Institut für Medizinische Mikrobiologie, Universität Zürich, CH-8006 Zürich, Switzerland,1 Institut de Biologie Moléculaire et Cellulaire du CNRS, URP Architecture et Réactivité de l'ARN, Université Louis Pasteur, 15 Rue René Descartes, F-67084 Strasbourg Cedex, France2
Received 21 September 2005/ Returned for modification 15 November 2005/ Accepted 17 January 2006
Aminoglycoside antibiotics that bind to the aminoacyl-tRNA site (A site) of the ribosome are composed of a common neamine core in which a glycopyranosyl ring is attached to position 4 of a 2-deoxystreptamine moiety. The core is further substituted by one (ribostamycin), two (neomycin and paromomycin), or three (lividomycin A) additional sugars attached to position 5 of the 2-deoxystreptamine. To study the role of rings III, IV, and V in aminoglycoside binding, we used isogenic Mycobacterium smegmatis
rrnB mutants carrying homogeneous populations of mutant ribosomes with alterations in the 16S rRNA A site.
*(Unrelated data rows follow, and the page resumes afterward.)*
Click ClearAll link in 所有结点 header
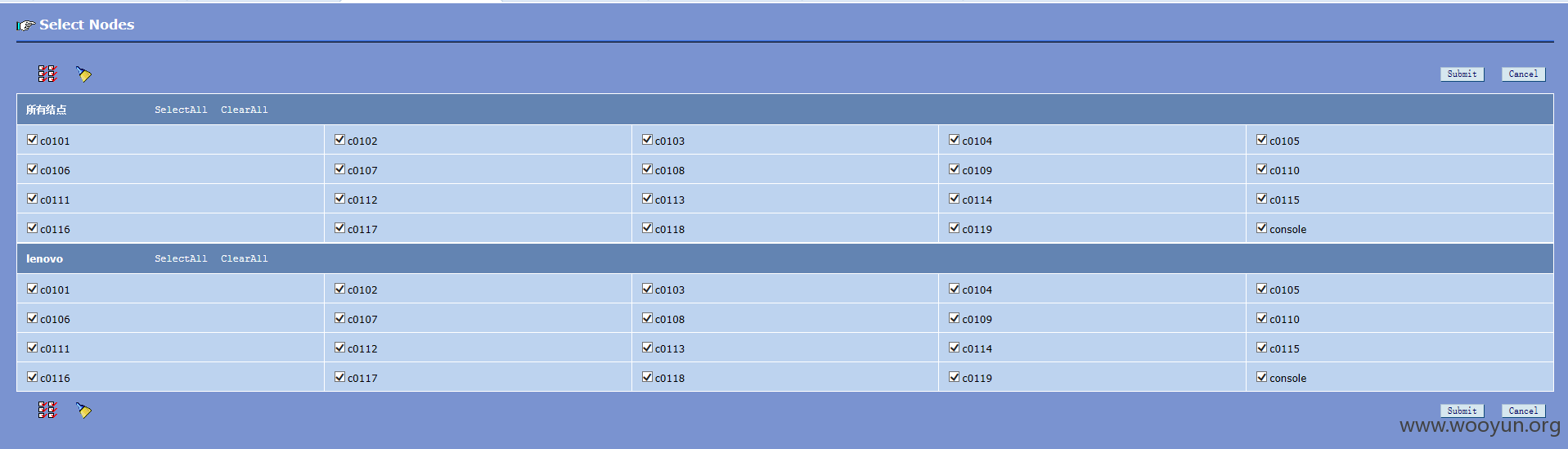The image size is (1568, 449). point(244,110)
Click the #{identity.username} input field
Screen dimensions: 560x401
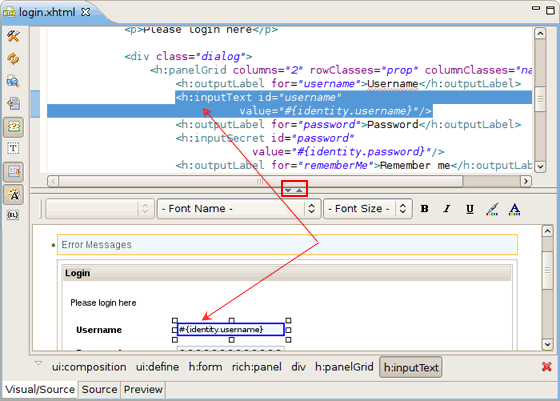(x=231, y=330)
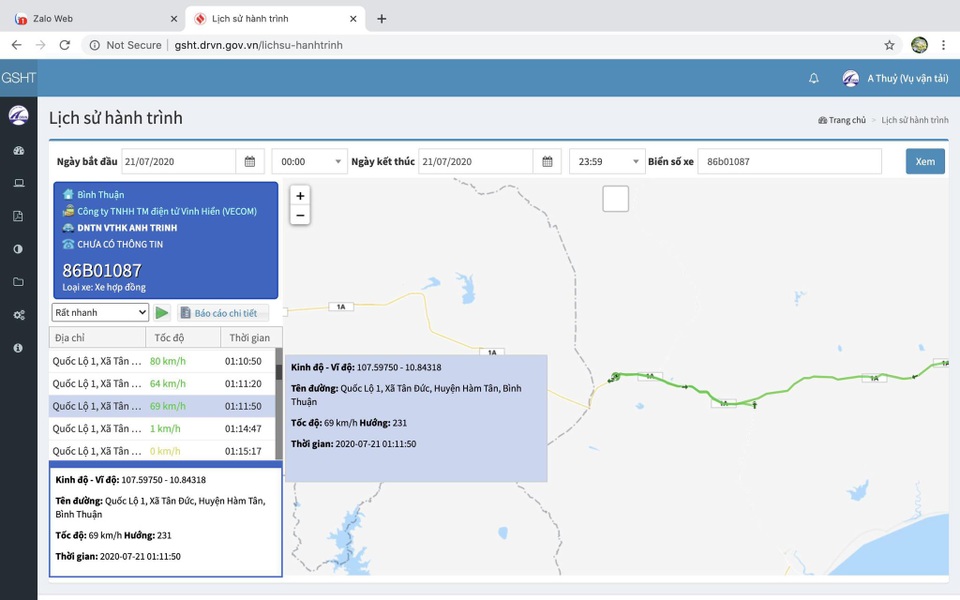Open the Rất nhanh playback speed dropdown
960x600 pixels.
point(100,313)
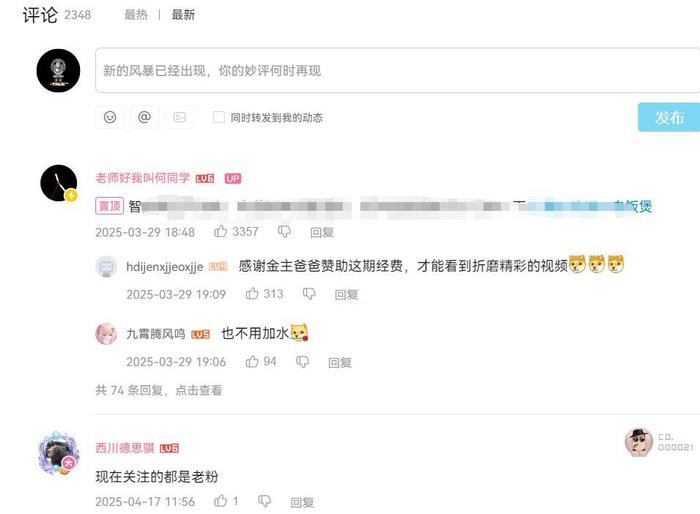700x514 pixels.
Task: Switch to 最新 sort tab
Action: [x=183, y=15]

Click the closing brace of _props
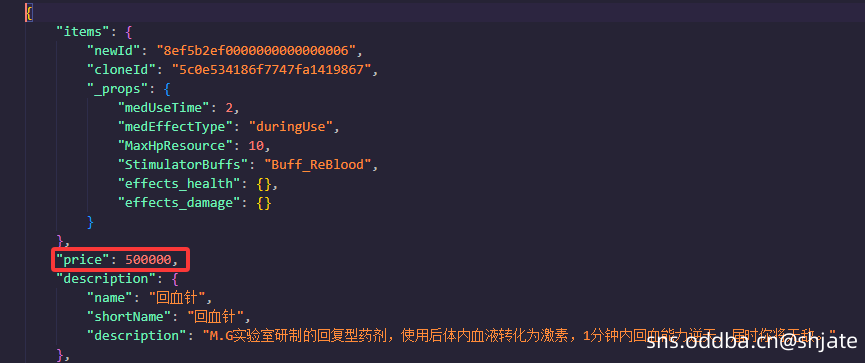[x=91, y=222]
MICs were determined to investigate drug-ribosome interactions, and the results were compared with that of the previously published crystal structure of paromomycin bound to the ribosomal A site. Our analysis demonstrates that the stacking interaction between ring I and G1491 is largely sequence independent, that rings III and IV each increase the strength of drug binding to the ribosome, that ring IV of the 6'-NH3+ aminoglycosides compensates for loss of interactions between ring II and U1495 and between ring III and G1491, that the aminoglycosides rely on pseudo-base pairing between ring I and A1408 for binding independently of the number of sugar rings attached to the neamine core, that addition of ring V to the 6'-OH 4,5-aminoglycoside paromomycin does not alter the mode of binding, and that alteration of the U1406 · U1495 wobble base pair to the Watson-Crick interaction pair 1406C-1495G yields ribosomal drug susceptibilities to 4,5-aminoglycosides comparable to those seen with the wild-type A site.